Shipping vs Handling: Why the Difference Matters
Shipping and handling are closely related, but they are not the same thing. Treating them as one cost often hides where money is actually being lost.
Shipping refers to the cost charged by a carrier to transport a package.
Handling refers to the internal work required to prepare that package for shipment.
Shipping vs Handling Breakdown
| Component | What It Covers | Primary Cost Drivers |
|---|---|---|
| Shipping | Carrier transport | Distance, zone, weight, dimensions, service level |
| Handling | Warehouse execution | Labor time, packaging, layout, process efficiency |
A brand with excellent handling efficiency but poor shipping strategy may overpay carriers. A brand with discounted carrier rates but inefficient handling often loses more money on labor and errors than it saves on postage.

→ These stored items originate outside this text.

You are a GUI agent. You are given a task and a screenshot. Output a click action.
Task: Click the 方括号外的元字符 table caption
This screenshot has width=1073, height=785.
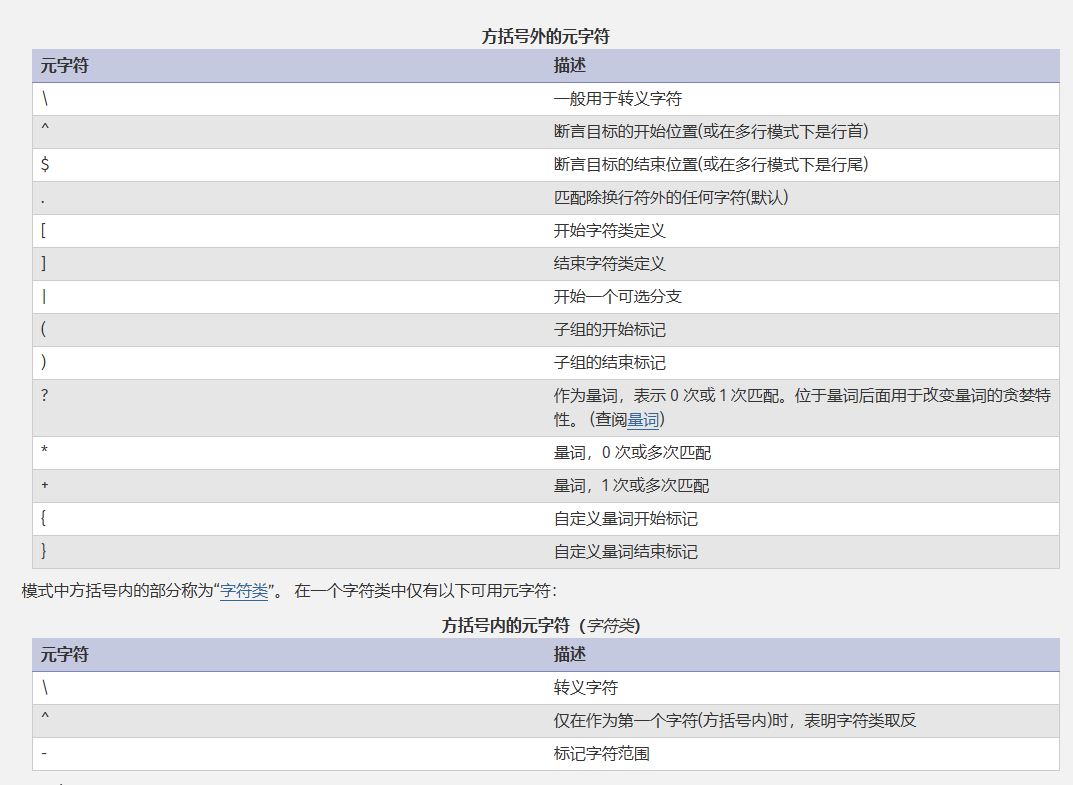(x=545, y=36)
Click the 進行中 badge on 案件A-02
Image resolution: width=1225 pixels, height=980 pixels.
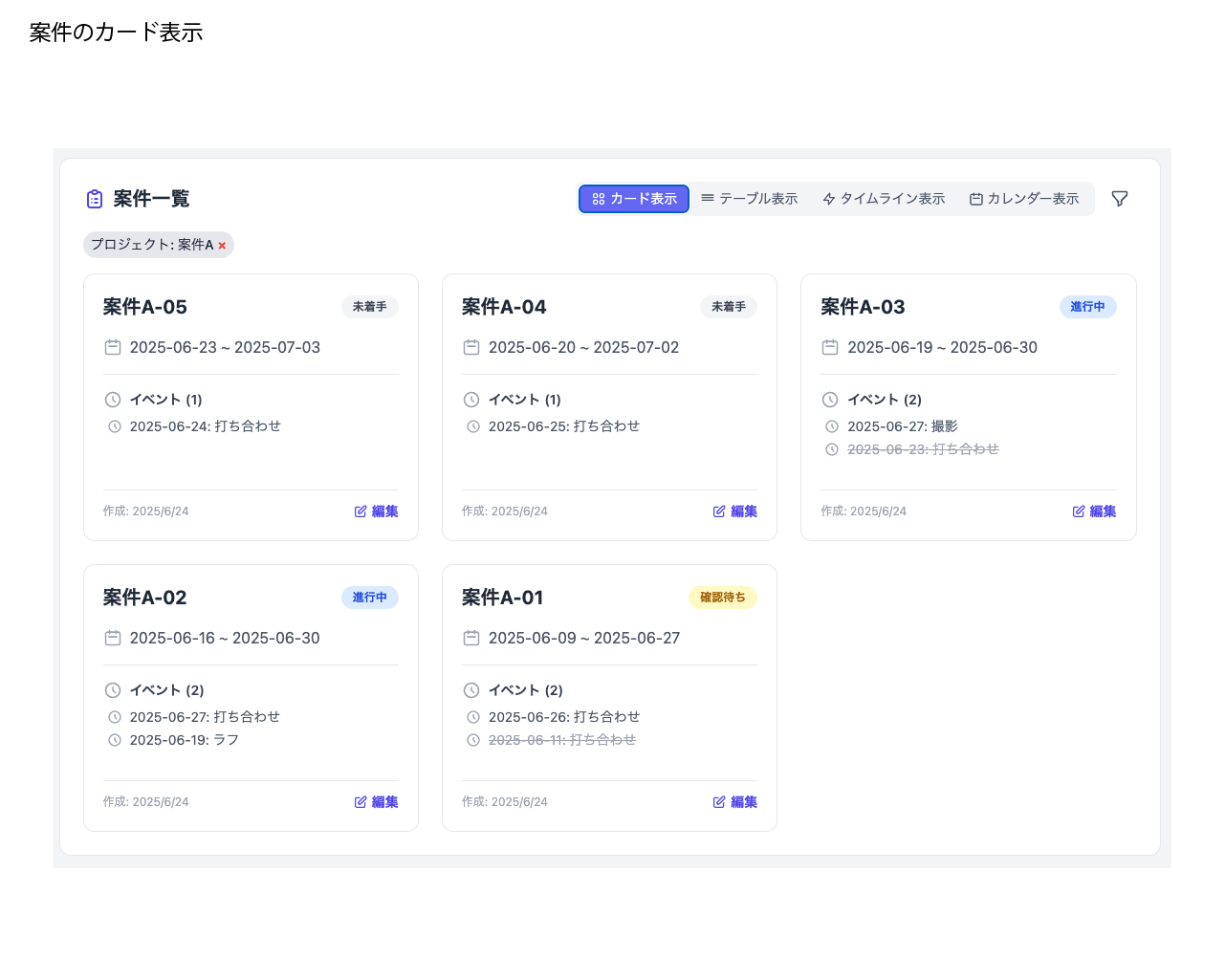(x=369, y=598)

What Goes Into Shipping and Handling Costs
Shipping and handling costs are the sum of multiple operational inputs. Understanding each one is the first step toward controlling total cost.
Labor and Execution Time
Labor is often the largest handling cost. Every order requires time to:
Locate inventory
Pick items
Pack products
Apply labels
Stage shipments
Even small inefficiencies compound quickly at scale. An extra 30 seconds per order becomes hours of labor every day.
Packaging Materials
Packaging includes:
Boxes or mailers
Dunnage and protective fill
Tape and labels
Inserts or documentation
Oversized boxes increase dimensional weight charges. Under-protected packaging increases damage and returns. Both raise total shipping and handling cost.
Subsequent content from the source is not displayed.